# Keyphrase Extraction
Keyword and phrase extraction, as the name indicates, is the IE task concerned with extracting important words and phrases that capture the gist of the text from a given text document.

In [1]:
# !pip install pyemd
# !pip install textacy --upgrade
# !python -m spacy download en_core_web_sm

In [5]:
import spacy
# import textacy.ke
import textacy
from textacy import *

In [6]:
#Load a spacy model, which will be used for all further processing.
en = textacy.load_spacy_lang("en_core_web_sm")

#Let us use a sample text file, nlphistory.txt, which is the text from the history section of Wikipedia's
#page on Natural Language Processing 
#https://en.wikipedia.org/wiki/Natural_language_processing
path = ''

mytext = open(path+'Data/nlphistory.txt').read()

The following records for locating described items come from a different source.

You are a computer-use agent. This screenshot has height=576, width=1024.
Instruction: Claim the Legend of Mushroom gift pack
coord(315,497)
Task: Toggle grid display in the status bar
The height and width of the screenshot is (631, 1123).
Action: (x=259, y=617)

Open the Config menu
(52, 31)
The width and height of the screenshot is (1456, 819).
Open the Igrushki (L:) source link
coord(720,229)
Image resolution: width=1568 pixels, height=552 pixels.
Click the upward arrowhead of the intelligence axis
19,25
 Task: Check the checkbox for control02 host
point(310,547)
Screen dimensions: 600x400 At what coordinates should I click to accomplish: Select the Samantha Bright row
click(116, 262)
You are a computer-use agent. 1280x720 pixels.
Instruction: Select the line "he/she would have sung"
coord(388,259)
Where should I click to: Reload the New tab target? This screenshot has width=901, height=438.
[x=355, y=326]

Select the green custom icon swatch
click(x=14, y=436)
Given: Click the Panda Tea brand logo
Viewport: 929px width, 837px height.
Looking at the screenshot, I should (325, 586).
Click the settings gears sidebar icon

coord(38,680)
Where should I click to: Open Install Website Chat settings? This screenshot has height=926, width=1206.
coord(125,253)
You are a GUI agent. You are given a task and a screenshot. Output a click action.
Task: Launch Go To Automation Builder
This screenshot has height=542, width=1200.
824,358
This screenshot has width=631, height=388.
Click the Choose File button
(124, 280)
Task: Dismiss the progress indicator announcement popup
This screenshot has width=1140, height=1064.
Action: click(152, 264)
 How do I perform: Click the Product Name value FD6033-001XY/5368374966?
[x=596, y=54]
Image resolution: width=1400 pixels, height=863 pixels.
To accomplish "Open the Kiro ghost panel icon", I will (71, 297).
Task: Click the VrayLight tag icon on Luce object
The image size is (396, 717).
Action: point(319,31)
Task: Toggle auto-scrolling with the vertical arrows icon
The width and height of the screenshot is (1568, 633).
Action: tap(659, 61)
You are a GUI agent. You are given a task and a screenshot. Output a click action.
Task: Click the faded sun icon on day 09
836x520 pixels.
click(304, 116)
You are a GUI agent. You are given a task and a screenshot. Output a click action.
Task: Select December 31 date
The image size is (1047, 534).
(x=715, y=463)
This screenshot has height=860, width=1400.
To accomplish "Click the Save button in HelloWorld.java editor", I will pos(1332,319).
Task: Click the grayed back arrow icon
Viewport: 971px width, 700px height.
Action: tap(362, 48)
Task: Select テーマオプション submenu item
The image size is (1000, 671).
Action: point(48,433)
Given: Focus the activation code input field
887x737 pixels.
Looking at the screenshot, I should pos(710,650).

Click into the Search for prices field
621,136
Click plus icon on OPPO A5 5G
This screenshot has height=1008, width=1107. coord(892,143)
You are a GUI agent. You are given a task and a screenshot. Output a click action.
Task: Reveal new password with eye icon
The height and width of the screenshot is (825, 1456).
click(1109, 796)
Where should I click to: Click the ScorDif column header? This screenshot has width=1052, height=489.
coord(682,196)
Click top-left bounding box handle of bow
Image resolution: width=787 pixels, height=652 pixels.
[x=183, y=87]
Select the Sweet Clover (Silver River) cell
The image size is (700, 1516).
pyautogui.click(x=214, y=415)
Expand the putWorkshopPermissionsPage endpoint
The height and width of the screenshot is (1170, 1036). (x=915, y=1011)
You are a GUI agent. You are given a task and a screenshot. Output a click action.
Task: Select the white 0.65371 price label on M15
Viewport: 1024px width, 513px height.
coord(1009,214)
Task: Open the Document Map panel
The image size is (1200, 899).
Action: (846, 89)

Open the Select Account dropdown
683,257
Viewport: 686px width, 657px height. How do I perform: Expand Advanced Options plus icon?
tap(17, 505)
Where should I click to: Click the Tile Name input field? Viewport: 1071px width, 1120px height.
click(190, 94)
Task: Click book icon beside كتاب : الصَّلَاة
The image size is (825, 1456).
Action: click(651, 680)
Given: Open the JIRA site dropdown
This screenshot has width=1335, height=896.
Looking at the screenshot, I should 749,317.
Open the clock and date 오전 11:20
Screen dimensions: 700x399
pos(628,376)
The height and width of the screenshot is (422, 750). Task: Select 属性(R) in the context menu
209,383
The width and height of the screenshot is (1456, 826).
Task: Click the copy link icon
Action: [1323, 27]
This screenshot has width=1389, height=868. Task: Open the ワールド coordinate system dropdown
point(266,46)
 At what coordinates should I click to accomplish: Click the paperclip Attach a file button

#convert the text into a spacy document.
doc = textacy.make_spacy_doc(mytext, lang=en)

In [11]:
import textacy.ke
textacy.ke.textrank(doc, topn=5)

ImportError: cannot import name 'emd' from 'pyemd.emd' (unknown location)

In [13]:
# Google Colab implementation
# https://colab.research.google.com/drive/1AaN8AM2179JBx078prYHrjj5QPKqWFoR?usp=sharing

## Practical Advice
- The process of extracting potential n-grams and building the graph with them is sensitive to document length, which could be an issue in a production scenario. One approach to dealing with it is to not use the full text, but instead try using the first M% and the last N% of the text, since we would expect that the introductory and concluding parts of the text should cover the main summary of the text.
- Since each keyphrase is independently ranked, we sometimes end up seeing overlapping keyphrases (e.g., “buy back stock” and “buy back”). One solution for this could be to use some similarity measure (e.g., cosine similarity) between the top-ranked keyphrases and choose the ones that are most dissimilar to one another. textacy already implements a function to address this issue, as shown in the notebook.
- Seeing counterproductive patterns (e.g., a keyphrase that starts with a preposition when you don’t want that) is another common problem. This is relatively straightforward to handle by tweaking the implementation code for the algorithm and explicitly encoding information about such unwanted word patterns.
- Improper text extraction can affect the rest of the KPE process, especially when dealing with formats such as PDF or scanned images. This is primarily because KPE is sensitive to sentence structure in the document. Hence, it’s always a good idea to add some post-processing to the extracted key phrases list to create a final, meaningful list without noise.